# TEXTO DE LECTURA:
<<<<

Cuando dos personas se encuentran sincronísticamente cada una es significativa para el otro y ambas se encuentran en una coyuntura crítica que puede afectarles de forma profunda, entonces puede ocurrir cambios dramáticos; como decía Jung, «el encuentro de dos personalidades es como la interacción de dos sustancias químicas: si hay alguna reacción, ambas se transforman». En algunos casos, ambas personalidades pueden mostrarse simultáneamente e inesperadamente susceptibles a la acción «química» específica de la otra.
Piense en sus propios encuentros significativos, aquellos que han desembocado en relaciones importantes e intensas, en un nuevo trabajo o en el desarrollo intelectual, psicológico y espiritual. Piense en la gente que ha conocido y que de un modo u otro cambió profundamente la orientación de su vida. A continuación, recuerde las circunstancias que envolvieron el primer encuentro con cada persona. ¿Fue oportuno en el encuentro desde un punto de vista psicológico? ¿Había estado atento o receptivo poco después? ¿Había una nueva apertura y sensibilidad que se correspondía con esa nueva persona? ¿Puede haberles unido la sincronicidad? Los encuentros significativos pueden ocurrir cuando dos coches han chocado en un accidente, o como resultado de perderse en una ciudad extranjera y toparse con otro norteamericano, o por el azar de sentarse junto a otra persona en un Boeing 747; obviamente, todos ellos son encuentros no intencionados ni planeados, que revelan el delicado toque de la sincronicidad. Cuando la predisposición interna y el encuentro externo muestran un ajuste preciso, cuando un encuentro parece misteriosamente diseñado y es imposible que se haya organizado de forma deliberada, entonces puede que sea la acción de la sincronicidad la que lo haya propiciado.

>>>>

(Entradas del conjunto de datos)
<<<<

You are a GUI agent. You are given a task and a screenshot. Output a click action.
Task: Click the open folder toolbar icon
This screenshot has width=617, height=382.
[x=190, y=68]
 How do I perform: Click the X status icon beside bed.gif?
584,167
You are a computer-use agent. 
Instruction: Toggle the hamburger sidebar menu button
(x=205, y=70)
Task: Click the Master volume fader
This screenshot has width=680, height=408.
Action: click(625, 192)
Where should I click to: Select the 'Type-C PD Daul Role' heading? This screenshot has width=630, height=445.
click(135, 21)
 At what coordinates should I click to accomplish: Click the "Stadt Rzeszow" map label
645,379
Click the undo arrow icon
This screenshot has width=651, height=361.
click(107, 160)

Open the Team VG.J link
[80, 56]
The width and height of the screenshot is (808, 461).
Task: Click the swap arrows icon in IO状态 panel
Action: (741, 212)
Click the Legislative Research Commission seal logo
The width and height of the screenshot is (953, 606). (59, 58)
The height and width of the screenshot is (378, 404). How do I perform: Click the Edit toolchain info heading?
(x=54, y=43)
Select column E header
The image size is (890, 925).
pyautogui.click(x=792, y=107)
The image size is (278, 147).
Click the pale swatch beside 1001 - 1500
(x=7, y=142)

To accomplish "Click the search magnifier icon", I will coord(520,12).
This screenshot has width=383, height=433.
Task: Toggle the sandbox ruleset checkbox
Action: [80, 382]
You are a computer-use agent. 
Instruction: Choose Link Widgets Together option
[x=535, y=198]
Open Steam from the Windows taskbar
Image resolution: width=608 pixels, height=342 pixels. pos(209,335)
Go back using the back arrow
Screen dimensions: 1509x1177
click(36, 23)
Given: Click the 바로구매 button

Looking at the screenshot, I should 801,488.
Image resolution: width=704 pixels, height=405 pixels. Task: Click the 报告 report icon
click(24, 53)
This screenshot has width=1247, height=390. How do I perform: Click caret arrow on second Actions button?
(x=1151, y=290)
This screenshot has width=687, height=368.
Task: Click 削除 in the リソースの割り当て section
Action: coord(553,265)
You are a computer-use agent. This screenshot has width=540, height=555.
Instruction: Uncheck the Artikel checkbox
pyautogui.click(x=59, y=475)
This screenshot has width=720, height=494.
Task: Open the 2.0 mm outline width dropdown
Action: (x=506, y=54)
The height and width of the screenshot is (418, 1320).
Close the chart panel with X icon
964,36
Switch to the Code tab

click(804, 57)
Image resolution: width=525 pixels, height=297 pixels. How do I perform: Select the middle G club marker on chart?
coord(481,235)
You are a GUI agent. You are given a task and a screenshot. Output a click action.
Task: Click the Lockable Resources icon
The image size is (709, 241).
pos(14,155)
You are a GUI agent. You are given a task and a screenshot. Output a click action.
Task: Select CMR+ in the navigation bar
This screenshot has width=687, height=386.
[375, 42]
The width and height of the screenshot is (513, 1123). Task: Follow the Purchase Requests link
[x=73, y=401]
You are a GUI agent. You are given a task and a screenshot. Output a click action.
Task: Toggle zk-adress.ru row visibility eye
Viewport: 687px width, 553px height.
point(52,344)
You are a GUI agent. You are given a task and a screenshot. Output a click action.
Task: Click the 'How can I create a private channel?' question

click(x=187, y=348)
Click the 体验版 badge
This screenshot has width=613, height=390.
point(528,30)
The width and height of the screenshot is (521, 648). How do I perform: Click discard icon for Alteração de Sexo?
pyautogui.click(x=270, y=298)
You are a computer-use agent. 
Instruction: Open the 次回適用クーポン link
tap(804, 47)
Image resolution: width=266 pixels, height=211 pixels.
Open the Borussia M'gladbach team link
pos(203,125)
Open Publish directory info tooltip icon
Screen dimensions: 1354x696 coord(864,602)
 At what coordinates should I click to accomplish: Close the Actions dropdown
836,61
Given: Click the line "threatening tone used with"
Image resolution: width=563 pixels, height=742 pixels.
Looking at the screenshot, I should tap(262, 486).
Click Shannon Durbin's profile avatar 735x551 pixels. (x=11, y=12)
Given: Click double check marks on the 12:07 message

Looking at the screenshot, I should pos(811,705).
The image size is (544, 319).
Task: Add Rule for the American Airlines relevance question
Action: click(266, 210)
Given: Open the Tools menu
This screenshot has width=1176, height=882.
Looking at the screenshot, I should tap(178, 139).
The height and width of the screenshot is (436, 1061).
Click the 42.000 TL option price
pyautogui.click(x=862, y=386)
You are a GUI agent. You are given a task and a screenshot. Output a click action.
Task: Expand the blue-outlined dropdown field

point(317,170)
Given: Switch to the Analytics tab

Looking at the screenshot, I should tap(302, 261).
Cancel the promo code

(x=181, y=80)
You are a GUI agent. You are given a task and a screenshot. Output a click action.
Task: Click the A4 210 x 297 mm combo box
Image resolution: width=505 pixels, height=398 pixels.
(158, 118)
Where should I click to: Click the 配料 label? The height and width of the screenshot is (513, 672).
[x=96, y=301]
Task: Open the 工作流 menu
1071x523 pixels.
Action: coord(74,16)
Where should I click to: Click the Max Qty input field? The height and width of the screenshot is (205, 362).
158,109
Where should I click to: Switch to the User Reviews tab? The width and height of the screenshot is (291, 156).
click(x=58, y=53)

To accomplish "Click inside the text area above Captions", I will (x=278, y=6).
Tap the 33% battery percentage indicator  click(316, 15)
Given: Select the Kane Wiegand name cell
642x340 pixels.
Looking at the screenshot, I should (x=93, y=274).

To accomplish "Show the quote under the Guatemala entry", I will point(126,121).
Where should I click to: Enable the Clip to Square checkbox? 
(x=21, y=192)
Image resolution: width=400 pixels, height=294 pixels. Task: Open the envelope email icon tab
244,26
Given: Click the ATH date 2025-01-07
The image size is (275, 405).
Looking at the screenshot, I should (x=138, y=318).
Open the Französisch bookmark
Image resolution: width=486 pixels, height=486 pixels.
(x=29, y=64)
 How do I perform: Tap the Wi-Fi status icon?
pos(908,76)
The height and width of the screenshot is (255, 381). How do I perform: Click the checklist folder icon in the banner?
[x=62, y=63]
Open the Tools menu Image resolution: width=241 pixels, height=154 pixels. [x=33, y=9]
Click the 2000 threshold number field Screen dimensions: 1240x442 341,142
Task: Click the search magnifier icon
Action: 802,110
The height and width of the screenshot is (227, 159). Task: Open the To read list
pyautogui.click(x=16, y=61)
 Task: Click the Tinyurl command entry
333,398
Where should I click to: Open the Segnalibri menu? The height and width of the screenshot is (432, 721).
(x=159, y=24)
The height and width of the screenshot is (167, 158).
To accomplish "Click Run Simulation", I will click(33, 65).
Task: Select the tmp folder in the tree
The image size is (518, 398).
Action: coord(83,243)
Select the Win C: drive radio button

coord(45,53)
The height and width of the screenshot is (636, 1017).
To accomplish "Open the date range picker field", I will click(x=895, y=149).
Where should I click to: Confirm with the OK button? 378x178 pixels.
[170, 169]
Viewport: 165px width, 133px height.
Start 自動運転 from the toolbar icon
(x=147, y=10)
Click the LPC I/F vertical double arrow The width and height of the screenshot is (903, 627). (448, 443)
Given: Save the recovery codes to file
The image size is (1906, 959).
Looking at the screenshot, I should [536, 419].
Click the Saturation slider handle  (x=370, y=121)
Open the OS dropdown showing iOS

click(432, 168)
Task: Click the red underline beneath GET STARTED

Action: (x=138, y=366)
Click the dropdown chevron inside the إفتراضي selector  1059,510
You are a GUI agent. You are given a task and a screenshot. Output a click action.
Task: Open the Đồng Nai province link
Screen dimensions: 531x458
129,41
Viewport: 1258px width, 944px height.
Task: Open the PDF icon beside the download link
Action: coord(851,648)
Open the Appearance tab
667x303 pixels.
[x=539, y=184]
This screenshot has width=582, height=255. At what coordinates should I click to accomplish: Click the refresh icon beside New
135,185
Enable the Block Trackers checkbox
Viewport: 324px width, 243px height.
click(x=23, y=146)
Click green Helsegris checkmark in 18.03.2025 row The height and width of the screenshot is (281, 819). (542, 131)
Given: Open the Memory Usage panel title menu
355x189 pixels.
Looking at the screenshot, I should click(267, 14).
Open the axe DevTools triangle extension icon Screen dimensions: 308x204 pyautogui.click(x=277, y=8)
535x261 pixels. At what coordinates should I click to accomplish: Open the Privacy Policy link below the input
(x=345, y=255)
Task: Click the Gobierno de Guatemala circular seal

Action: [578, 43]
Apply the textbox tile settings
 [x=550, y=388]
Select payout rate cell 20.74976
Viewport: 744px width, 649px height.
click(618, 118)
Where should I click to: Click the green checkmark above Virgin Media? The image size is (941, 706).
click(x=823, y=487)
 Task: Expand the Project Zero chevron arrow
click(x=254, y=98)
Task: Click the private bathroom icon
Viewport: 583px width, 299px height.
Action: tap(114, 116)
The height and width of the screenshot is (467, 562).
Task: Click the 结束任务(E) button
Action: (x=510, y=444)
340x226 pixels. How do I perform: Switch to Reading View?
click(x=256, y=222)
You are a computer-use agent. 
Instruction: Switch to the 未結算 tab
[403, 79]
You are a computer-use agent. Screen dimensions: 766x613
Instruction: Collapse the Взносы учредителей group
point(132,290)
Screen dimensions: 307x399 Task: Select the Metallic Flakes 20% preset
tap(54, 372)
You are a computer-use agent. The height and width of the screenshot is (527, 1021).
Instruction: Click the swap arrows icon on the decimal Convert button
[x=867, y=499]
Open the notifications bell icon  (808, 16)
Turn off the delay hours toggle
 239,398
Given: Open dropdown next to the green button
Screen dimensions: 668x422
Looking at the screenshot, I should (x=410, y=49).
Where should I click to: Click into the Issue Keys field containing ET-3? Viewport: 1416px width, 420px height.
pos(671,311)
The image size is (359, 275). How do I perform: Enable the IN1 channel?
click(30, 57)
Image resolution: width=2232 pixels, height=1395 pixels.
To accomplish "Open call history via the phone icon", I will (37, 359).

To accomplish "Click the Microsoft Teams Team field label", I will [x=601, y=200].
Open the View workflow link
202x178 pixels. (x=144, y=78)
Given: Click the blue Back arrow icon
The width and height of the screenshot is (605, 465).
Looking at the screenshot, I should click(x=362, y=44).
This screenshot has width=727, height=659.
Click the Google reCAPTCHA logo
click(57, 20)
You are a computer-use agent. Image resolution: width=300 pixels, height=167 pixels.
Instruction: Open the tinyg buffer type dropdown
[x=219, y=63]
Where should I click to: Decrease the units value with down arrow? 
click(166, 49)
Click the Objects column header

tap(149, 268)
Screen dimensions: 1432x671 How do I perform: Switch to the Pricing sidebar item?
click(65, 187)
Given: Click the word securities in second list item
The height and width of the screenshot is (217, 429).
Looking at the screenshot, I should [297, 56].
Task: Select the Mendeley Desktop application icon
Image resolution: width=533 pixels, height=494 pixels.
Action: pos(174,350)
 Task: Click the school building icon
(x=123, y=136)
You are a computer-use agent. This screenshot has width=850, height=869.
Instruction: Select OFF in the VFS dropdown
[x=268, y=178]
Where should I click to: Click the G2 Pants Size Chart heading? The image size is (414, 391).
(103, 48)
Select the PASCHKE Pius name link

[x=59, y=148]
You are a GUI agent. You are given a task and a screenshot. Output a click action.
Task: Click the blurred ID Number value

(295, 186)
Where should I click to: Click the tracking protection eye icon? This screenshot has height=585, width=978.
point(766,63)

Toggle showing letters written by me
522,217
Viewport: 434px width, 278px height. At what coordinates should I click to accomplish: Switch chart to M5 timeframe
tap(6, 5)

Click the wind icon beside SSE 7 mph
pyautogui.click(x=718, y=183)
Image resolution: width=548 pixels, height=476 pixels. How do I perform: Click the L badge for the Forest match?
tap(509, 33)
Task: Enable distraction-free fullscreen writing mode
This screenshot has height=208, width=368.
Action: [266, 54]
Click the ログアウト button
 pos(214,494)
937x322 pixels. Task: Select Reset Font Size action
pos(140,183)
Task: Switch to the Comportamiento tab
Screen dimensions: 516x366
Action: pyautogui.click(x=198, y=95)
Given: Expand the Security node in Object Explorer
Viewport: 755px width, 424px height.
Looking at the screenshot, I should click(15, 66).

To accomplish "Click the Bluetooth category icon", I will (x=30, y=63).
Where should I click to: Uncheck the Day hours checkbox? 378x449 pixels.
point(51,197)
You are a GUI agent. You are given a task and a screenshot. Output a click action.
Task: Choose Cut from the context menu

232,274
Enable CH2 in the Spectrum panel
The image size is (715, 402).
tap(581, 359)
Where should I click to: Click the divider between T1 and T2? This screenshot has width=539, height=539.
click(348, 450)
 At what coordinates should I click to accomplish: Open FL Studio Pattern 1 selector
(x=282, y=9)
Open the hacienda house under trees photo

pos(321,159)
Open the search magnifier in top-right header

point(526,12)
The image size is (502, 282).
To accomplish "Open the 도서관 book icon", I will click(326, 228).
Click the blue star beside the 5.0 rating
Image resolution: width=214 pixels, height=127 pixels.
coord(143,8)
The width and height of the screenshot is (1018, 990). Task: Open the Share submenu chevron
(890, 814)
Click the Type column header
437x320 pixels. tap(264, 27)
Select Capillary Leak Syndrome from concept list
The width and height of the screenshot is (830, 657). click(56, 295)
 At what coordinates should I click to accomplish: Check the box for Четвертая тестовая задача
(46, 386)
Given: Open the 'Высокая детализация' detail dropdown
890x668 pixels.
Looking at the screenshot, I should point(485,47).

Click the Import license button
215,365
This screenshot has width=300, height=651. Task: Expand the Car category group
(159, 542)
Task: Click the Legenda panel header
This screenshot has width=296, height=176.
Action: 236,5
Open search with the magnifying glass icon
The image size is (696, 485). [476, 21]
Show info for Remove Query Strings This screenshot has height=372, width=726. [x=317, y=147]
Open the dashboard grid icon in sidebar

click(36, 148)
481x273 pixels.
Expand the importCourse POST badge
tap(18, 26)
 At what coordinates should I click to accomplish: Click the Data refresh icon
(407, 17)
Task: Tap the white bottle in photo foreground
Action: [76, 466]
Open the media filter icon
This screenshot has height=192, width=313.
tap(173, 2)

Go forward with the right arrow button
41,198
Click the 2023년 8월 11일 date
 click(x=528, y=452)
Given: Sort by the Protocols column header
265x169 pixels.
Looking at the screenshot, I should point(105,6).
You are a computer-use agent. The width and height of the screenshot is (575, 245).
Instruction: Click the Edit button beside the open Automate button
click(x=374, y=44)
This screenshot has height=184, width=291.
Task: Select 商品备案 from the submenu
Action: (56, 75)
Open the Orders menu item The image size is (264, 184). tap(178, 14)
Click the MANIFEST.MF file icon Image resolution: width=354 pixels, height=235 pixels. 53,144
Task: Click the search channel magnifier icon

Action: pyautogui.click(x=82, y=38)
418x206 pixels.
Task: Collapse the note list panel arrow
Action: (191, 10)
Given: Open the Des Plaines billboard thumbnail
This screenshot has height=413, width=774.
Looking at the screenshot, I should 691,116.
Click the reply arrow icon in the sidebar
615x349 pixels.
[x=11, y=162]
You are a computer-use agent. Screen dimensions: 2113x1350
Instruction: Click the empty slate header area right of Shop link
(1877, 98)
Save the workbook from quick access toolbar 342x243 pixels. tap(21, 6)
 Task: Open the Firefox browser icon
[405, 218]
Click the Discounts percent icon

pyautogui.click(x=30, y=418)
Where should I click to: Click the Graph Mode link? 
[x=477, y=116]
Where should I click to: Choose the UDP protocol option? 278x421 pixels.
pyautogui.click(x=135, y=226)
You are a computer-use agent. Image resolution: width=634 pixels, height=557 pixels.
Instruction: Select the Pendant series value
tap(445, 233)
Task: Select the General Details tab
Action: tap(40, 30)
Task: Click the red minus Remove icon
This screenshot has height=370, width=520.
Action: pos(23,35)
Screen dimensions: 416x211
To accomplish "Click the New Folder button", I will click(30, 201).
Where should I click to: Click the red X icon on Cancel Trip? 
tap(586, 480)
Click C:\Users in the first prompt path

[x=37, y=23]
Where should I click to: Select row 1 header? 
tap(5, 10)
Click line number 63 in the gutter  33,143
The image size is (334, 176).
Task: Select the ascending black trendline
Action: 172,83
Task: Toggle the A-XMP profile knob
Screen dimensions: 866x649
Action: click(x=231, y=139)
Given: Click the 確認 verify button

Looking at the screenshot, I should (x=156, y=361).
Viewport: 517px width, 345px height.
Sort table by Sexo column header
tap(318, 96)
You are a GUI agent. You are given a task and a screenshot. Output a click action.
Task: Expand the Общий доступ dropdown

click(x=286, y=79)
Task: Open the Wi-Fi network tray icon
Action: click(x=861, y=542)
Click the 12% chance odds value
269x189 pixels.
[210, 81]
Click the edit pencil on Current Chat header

>>>>

# TU OBJETIVO:
Enumera las situaciones que el texto sobre la sincronicidad pone como ejemplo de cómo pueden producirse los encuentros significativos. Los registros no hacen falta para esta tarea.

# RESPUESTA:
- Cuando dos coches han chocado en un accidente.
- Al perderse en una ciudad extranjera y toparse con otro norteamericano.
- Por el azar de sentarse junto a otra persona en un Boeing 747.